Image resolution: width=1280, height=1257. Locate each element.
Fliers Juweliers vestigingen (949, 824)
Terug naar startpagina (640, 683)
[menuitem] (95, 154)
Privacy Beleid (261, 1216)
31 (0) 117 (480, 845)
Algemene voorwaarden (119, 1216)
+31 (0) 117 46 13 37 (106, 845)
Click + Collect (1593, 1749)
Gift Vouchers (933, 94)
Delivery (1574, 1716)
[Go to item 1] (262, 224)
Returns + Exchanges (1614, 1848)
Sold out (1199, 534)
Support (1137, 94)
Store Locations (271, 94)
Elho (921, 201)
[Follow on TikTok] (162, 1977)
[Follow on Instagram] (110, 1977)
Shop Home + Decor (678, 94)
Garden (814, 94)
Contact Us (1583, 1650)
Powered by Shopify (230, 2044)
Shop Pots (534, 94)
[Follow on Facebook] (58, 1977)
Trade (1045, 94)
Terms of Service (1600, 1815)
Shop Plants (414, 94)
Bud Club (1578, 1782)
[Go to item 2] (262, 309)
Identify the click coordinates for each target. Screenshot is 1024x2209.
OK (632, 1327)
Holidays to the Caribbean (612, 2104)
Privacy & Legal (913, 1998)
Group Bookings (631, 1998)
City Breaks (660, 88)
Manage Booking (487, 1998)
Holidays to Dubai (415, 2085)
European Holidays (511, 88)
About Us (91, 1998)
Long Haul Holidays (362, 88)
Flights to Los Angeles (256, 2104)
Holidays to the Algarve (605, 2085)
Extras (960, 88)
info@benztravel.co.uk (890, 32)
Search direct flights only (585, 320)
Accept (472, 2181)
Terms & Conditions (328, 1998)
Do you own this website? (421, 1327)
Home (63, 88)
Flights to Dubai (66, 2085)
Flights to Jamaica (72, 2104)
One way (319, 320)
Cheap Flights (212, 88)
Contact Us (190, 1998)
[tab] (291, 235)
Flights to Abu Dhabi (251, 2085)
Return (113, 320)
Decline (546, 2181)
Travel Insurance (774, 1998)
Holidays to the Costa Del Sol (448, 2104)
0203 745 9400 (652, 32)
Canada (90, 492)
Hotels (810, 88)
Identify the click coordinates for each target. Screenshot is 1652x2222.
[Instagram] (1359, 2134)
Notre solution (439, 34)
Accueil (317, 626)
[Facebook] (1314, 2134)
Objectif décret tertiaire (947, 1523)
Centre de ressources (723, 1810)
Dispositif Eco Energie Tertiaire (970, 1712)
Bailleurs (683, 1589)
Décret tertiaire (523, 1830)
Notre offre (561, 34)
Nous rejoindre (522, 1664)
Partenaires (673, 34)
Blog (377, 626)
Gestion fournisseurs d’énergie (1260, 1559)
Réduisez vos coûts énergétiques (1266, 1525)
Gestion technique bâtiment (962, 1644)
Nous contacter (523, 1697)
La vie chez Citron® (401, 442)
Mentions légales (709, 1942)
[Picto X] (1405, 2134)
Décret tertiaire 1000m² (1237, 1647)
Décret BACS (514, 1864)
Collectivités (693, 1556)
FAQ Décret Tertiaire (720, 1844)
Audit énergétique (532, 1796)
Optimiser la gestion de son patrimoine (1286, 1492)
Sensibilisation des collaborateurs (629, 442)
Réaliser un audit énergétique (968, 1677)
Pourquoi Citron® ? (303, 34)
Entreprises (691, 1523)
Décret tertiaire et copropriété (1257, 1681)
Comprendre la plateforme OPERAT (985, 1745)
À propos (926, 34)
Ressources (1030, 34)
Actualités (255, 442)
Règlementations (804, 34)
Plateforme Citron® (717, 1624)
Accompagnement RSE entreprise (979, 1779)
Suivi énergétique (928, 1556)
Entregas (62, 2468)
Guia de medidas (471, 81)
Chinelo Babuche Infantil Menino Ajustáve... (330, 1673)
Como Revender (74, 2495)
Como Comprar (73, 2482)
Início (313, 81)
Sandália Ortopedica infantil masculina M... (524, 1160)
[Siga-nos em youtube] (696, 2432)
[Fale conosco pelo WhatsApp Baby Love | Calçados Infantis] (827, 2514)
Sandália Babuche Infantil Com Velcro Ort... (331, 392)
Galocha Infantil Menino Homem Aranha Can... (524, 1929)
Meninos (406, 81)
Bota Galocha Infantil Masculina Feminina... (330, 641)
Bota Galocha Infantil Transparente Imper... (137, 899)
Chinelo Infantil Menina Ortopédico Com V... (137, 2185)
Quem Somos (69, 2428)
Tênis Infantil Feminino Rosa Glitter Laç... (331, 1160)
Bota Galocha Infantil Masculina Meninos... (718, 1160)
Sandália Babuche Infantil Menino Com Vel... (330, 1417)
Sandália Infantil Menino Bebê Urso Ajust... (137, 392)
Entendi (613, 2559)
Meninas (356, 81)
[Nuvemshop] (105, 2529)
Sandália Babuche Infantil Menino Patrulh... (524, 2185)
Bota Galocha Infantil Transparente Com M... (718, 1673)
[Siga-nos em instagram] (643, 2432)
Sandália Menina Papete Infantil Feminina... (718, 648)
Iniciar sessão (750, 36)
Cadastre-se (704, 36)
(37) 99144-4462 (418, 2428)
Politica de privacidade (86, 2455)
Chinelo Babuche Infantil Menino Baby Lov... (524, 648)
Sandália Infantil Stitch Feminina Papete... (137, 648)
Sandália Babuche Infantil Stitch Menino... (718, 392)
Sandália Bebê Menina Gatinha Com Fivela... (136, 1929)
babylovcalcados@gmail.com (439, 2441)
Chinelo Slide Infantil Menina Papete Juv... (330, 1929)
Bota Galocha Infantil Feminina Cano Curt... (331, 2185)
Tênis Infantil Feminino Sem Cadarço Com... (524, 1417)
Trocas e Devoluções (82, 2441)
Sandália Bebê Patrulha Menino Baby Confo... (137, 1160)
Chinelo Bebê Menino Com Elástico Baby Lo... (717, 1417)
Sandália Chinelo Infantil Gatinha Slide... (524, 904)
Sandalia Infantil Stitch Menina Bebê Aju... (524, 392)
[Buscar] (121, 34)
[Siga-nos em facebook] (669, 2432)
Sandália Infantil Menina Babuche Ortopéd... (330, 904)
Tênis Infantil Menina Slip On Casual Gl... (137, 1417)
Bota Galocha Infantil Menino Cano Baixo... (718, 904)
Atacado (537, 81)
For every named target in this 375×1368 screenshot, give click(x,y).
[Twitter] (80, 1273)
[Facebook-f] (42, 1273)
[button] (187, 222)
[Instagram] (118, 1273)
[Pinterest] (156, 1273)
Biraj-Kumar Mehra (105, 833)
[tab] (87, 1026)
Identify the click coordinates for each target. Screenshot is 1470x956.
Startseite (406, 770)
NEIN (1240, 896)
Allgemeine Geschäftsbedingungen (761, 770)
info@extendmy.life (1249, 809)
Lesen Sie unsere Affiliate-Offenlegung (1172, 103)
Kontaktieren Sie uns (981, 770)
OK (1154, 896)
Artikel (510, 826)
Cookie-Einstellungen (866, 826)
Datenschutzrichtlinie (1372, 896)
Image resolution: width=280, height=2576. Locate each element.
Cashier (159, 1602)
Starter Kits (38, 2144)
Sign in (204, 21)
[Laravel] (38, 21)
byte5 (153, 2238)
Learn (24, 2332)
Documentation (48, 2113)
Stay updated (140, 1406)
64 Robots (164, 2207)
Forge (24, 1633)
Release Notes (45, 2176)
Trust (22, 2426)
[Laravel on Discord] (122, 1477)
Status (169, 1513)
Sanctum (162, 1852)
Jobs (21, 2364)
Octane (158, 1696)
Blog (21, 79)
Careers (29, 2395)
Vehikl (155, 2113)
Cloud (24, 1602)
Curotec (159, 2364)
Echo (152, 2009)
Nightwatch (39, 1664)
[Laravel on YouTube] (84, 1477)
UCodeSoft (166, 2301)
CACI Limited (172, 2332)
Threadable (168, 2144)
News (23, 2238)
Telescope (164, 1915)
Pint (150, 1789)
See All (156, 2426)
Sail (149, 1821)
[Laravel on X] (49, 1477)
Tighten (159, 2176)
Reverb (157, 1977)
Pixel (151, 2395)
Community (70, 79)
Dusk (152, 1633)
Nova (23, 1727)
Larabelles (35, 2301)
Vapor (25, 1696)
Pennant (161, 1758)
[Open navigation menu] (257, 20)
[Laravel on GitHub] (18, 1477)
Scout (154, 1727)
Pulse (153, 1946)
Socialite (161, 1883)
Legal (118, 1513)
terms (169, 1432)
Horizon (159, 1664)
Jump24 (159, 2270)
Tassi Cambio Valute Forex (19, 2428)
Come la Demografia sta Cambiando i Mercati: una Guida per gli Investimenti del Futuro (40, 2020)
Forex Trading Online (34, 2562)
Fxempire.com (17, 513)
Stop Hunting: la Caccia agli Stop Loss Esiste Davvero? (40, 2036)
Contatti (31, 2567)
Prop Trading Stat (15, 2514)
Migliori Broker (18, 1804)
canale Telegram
============================================================
= Exercise description =
Exactly the lines from the one holding "Forex Trading Online (34, 2562)" through the end of the data are to be repeated, with both ends included.

= Exercise answer =
Forex Trading Online (34, 2562)
Fxempire.com (17, 513)
Stop Hunting: la Caccia agli Stop Loss Esiste Davvero? (40, 2036)
Contatti (31, 2567)
Prop Trading Stat (15, 2514)
Migliori Broker (18, 1804)
canale Telegram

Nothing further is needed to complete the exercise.